_WORK TO DO_
Can you extract the stretch of lines from the one containing "Task: Click the UV" through the end of the data, copying them unchanged but leaving out the pictures?

Collected data:
--- begin ---
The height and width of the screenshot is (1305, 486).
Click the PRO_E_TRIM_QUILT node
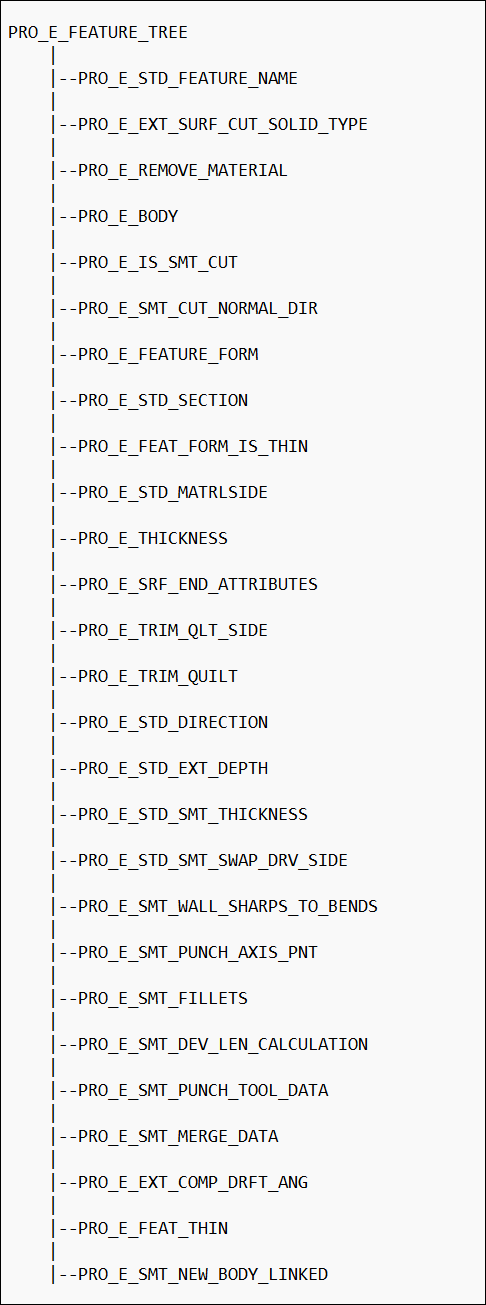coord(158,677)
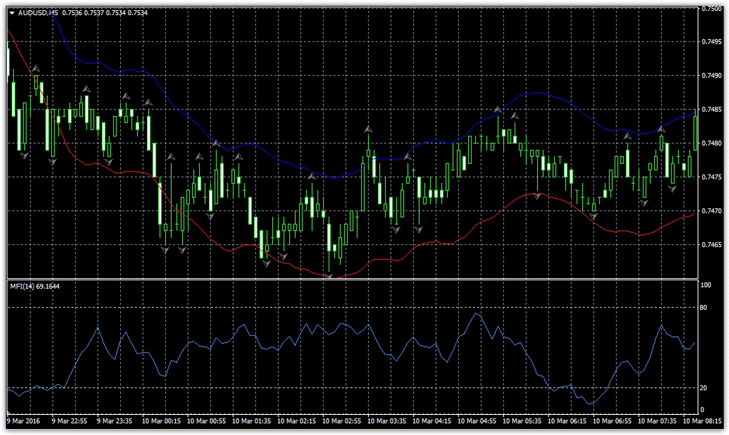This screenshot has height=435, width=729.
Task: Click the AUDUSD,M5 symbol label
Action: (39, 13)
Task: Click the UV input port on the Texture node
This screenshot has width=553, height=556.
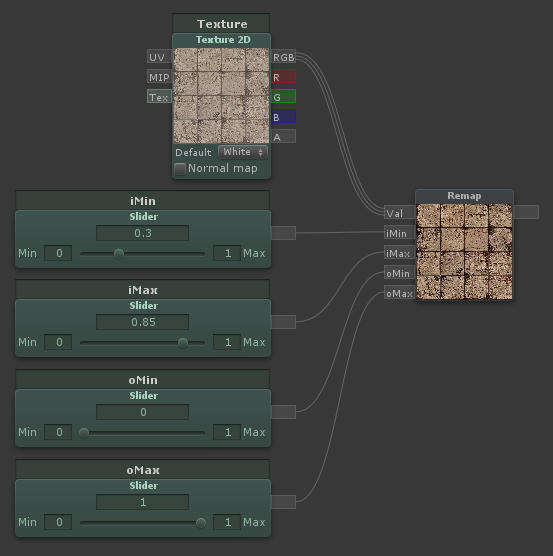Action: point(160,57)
--- end ---
_ANSWER TO THIS EXERCISE_
Task: Click the UV input port on the Texture node
This screenshot has width=553, height=556.
Action: point(160,57)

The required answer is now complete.